Transcript: East Tennessee Fishing Report with Ellis Ward

S5, Ep 142: East Tennessee Fishing Report with Ellis Ward

S5, Ep 142: East Tennessee Fishing Report with Ellis Ward

2023, Marvin S. Cash
The Articulate Fly
http://www.thearticulatefly.com

Transcript


Marvin:
[0:04] Hey folks, it's Marvin Cash, the host of the Articulate Fly, and we're back with another East Tennessee fishing report with Ellis Ward. How you doing, Ellis?

Ellis:
[0:12] I am on the other side of some sniffles, so I'm doing good, Marv. How are you?

Marvin:
[0:17] Yeah, well, you got to give yourself a little bit more credit than that.
They're not sniffles. I know those kids, they're like little Petri dishes.
They bring home like the bubonic plague, right?

Ellis:
[0:25] Yeah. This one was special, but not as bad as times in the past, so on the other side, feeling okay.

Marvin:
[0:36] Yeah, and you've kind of got that post-almost-eat hangover, from a good day of musky fishing too, right?

Ellis:
[0:43] Yeah, I had a great angler, first time fishing out here.
Kind of hard to call it, and a lot of people associate fishing in the southeast with either the reservoir systems or the new slash the James, which are very different, as you probably know.
But folks tend to lump those things together, and there's a bunch of rivers in between western North Carolina and East Tennessee that either feed into and are part of the TBA system and then there's some free stones.
So it was cool fishing a guy. I mean, when you have someone who's from the upper Midwest fishing a river, he's never fished before.
There's a big leap of faith to spend the time and the money on me in a river that is, you know, relatively, uh, we'll, we'll say quiet and like the musky population density documentation.
And so that, that moment's pretty cool. Um, watching the transition from, is that a carp?
Do you have a lot of carp in this river to, you know, keeping the fly in the zone, a couple more pop pops. And then, uh.

[2:12] Then we're we're on the bull ride there for a second um Just put puts a lot of things together from you know, he's he's casting he's working and didn't get to the boat, but, Uh a saying I hate that is so accurate sometimes is that's the way she goes, Yeah, it's uh, you know, I always say to be a successful musk angler.

Marvin:
[2:37] You have to find the joy in the little things Oh, yeah.

Ellis:
[2:41] And this guy is a great example in this goes to a lot, a lot of the podcasts and conversations you and I have were, you know, he brought his own rods and backup reels and, um, I tried a new line and after about an hour he's, he's going back to the other line.
Cause when you're, when you're casting, you know, not even the giant flies, but bigger rods and it has to be fun.
If you don't like casting and retrieving flies, it might sound redundant to a lot of people, but musky fishing to a large extent, streamer fishing as well, probably not your ideal activity, but it is those little things.

Marvin:
[3:27] Yeah, I mean, it's an interesting thing, right?

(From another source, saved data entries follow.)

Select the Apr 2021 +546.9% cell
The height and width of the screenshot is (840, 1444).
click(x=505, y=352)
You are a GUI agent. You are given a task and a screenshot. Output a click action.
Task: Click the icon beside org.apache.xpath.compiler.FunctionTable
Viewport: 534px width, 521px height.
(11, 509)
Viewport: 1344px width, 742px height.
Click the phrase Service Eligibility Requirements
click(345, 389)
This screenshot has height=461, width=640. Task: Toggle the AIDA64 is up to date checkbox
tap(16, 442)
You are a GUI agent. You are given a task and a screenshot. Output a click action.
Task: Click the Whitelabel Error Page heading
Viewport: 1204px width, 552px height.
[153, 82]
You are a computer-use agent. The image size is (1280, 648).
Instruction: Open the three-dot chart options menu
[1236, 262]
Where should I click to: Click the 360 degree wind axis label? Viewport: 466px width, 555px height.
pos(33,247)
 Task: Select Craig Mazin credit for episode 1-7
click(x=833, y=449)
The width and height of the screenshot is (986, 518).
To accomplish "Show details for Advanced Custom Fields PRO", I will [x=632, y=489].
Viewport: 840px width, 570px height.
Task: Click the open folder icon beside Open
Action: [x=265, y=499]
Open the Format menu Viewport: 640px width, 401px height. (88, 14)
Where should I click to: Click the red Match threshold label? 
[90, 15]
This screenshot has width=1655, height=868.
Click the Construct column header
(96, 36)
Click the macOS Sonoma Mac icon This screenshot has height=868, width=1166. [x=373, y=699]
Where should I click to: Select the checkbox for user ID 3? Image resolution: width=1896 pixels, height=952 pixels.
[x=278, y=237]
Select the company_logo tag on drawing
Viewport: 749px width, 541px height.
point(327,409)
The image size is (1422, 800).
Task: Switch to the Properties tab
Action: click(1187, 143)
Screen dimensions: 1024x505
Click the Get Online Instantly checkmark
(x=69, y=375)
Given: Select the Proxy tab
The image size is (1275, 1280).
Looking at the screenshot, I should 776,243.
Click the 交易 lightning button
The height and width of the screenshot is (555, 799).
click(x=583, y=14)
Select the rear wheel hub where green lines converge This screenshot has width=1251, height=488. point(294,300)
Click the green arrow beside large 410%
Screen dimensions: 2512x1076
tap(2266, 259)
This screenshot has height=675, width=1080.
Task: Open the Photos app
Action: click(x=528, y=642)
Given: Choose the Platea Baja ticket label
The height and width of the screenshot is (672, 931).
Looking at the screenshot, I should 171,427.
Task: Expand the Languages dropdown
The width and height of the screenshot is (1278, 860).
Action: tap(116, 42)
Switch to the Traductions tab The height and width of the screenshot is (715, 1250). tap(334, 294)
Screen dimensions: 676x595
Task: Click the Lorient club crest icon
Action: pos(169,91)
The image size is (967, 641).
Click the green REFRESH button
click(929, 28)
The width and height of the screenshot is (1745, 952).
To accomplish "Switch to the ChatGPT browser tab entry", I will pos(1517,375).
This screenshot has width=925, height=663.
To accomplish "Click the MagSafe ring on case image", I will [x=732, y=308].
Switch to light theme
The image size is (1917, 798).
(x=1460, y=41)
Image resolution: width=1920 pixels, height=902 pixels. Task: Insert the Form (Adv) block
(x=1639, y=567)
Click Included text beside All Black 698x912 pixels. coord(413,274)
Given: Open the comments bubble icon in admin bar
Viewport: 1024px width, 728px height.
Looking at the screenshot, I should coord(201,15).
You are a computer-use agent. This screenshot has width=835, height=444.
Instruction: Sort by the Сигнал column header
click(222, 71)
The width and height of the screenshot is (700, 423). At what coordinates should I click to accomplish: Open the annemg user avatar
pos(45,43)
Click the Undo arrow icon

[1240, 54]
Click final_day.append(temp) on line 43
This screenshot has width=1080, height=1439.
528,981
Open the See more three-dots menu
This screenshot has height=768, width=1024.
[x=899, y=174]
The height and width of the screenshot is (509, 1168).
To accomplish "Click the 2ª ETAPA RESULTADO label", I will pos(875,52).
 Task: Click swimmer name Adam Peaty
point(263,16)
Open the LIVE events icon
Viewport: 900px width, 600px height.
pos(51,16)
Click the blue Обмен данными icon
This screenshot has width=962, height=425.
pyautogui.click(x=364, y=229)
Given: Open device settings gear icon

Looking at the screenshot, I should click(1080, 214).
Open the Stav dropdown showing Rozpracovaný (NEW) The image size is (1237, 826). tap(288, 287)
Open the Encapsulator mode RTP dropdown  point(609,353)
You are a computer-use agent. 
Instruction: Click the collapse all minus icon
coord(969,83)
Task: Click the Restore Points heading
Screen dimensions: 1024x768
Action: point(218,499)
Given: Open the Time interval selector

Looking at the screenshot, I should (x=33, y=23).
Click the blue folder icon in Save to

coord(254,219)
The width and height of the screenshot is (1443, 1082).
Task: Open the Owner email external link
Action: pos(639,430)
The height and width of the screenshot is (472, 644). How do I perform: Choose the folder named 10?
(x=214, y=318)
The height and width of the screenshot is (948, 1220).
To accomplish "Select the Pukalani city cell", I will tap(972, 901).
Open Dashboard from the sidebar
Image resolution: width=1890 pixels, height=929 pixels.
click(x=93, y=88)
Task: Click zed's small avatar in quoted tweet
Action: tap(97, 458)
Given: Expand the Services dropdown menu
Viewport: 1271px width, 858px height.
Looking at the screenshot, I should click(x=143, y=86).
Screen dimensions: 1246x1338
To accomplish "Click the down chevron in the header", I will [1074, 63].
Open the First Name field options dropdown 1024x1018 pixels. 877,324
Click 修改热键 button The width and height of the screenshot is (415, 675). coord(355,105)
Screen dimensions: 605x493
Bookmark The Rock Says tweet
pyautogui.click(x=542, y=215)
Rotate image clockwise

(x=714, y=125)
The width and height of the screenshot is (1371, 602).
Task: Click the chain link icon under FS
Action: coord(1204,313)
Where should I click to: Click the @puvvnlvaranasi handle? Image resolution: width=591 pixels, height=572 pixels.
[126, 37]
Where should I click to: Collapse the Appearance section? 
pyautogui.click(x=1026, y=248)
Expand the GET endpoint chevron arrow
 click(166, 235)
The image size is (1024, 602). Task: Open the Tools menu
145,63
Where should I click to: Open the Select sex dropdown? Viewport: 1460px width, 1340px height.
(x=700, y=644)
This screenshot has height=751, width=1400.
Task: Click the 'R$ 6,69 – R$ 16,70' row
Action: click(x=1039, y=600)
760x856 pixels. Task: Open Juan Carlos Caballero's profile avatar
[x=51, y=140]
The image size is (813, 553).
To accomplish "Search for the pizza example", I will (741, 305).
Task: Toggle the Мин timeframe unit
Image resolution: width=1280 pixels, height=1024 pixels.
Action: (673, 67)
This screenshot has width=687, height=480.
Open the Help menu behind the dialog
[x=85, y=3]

Because I mean, I always say musky fishing is the most physically demanding fishing that I do in a season.
And, you know, the perpetual Casting and retrieving is one thing and it's always kind of a bummer, right? Because you bring that fly all the way back to the boat.
So you got a lot of work to do to get it back out again, but I would also say, you know, the thing that consistently wrecks me is I get more fatigue doing the figure eight than I do casting and bringing it back every time.

Ellis:
[3:54] Yeah. And there's, I'm going to take your phrasing with some of those brown trout eats and just getting reps.
You know, you can't replace trigger time. And so, you know, doing that eight and starting to change your angle a little bit so that two strips before you start going into your eight, you're actually teeing yourself up mentally.
And then that The whole time you're thinking, what if a fish eats now?
What if a fish eats now? What if a fish eats now? What if a fish eats now?
Get into your eight. What if a fish eats now? What if a fish eats now?
And it starts to make things a little less taxing because you're positioning your body a little more naturally than you would if you're kind of just.

[4:47] Man, what feels like stumbling through it, or it can feel that way.
But yeah, that transition into the eight and getting low, I mean, you add in 40 degrees and windy, it's a lot.
So one of the things with rotating through line and just finding stuff that works for you is trying to make it as easy as possible because at the end of the day, you do have to have something that might look appetizing to a muskie in the water in order to catch them.
So, if you can make it, just so everything you can do for each step to make it a teensy bit easier.
Six, seven, eight, nine hours into the day, it really builds up.

Marvin:
[5:36] Yeah, absolutely. And so, you know, I know I spoke to, I guess, to Matt Riley last week, and he was saying that, you know, the kind of the muskie were kind of almost everywhere, right?
That it was cooling off and it was definitely muskie weather.
The smallmouth bite was kind of drying up a little bit, but it hadn't gotten cold enough, long enough to really kind of make it a lot easier to pattern the muskie?

Ellis:
[6:01] Well, Matt's got a, he's got muskie following his boat, I think.
You fish with that kid and he knows his water so well.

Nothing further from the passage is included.